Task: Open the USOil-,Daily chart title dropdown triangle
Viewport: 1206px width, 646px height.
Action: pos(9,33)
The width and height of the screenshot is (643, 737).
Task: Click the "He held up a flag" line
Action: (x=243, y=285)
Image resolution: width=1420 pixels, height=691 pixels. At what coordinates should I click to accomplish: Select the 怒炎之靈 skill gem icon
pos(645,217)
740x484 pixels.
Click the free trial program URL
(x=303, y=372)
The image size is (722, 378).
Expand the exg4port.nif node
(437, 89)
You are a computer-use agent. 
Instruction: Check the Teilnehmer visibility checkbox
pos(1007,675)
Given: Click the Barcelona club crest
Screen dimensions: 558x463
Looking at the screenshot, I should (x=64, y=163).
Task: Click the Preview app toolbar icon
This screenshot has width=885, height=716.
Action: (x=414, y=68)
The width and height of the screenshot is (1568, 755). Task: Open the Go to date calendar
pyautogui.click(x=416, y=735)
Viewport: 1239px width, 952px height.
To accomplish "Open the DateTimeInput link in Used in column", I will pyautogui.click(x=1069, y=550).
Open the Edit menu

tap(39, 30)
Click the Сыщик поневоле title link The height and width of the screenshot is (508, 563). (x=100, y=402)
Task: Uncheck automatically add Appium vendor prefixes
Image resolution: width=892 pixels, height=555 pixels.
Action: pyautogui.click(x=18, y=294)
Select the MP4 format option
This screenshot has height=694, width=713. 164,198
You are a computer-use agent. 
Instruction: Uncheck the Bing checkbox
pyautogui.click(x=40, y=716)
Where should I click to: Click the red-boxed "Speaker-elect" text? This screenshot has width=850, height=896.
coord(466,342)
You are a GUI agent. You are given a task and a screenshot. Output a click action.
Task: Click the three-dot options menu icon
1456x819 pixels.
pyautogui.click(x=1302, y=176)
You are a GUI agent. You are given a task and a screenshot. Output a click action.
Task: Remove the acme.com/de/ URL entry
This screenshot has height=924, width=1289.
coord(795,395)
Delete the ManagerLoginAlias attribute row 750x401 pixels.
____________________
● **What to work on**
Keeping every line exactly as it is, copy all the records.

● **Reply**
Task: Open the USOil-,Daily chart title dropdown triangle
Viewport: 1206px width, 646px height.
Action: pos(9,33)
The width and height of the screenshot is (643, 737).
Task: Click the "He held up a flag" line
Action: (x=243, y=285)
Image resolution: width=1420 pixels, height=691 pixels. At what coordinates should I click to accomplish: Select the 怒炎之靈 skill gem icon
pos(645,217)
740x484 pixels.
Click the free trial program URL
(x=303, y=372)
The image size is (722, 378).
Expand the exg4port.nif node
(437, 89)
You are a computer-use agent. 
Instruction: Check the Teilnehmer visibility checkbox
pos(1007,675)
Given: Click the Barcelona club crest
Screen dimensions: 558x463
Looking at the screenshot, I should (x=64, y=163).
Task: Click the Preview app toolbar icon
This screenshot has width=885, height=716.
Action: (x=414, y=68)
The width and height of the screenshot is (1568, 755). Task: Open the Go to date calendar
pyautogui.click(x=416, y=735)
Viewport: 1239px width, 952px height.
To accomplish "Open the DateTimeInput link in Used in column", I will pyautogui.click(x=1069, y=550).
Open the Edit menu

tap(39, 30)
Click the Сыщик поневоле title link The height and width of the screenshot is (508, 563). (x=100, y=402)
Task: Uncheck automatically add Appium vendor prefixes
Image resolution: width=892 pixels, height=555 pixels.
Action: pyautogui.click(x=18, y=294)
Select the MP4 format option
This screenshot has height=694, width=713. 164,198
You are a computer-use agent. 
Instruction: Uncheck the Bing checkbox
pyautogui.click(x=40, y=716)
Where should I click to: Click the red-boxed "Speaker-elect" text? This screenshot has width=850, height=896.
coord(466,342)
You are a GUI agent. You are given a task and a screenshot. Output a click action.
Task: Click the three-dot options menu icon
1456x819 pixels.
pyautogui.click(x=1302, y=176)
You are a GUI agent. You are given a task and a screenshot. Output a click action.
Task: Remove the acme.com/de/ URL entry
This screenshot has height=924, width=1289.
coord(795,395)
Delete the ManagerLoginAlias attribute row 750x401 pixels.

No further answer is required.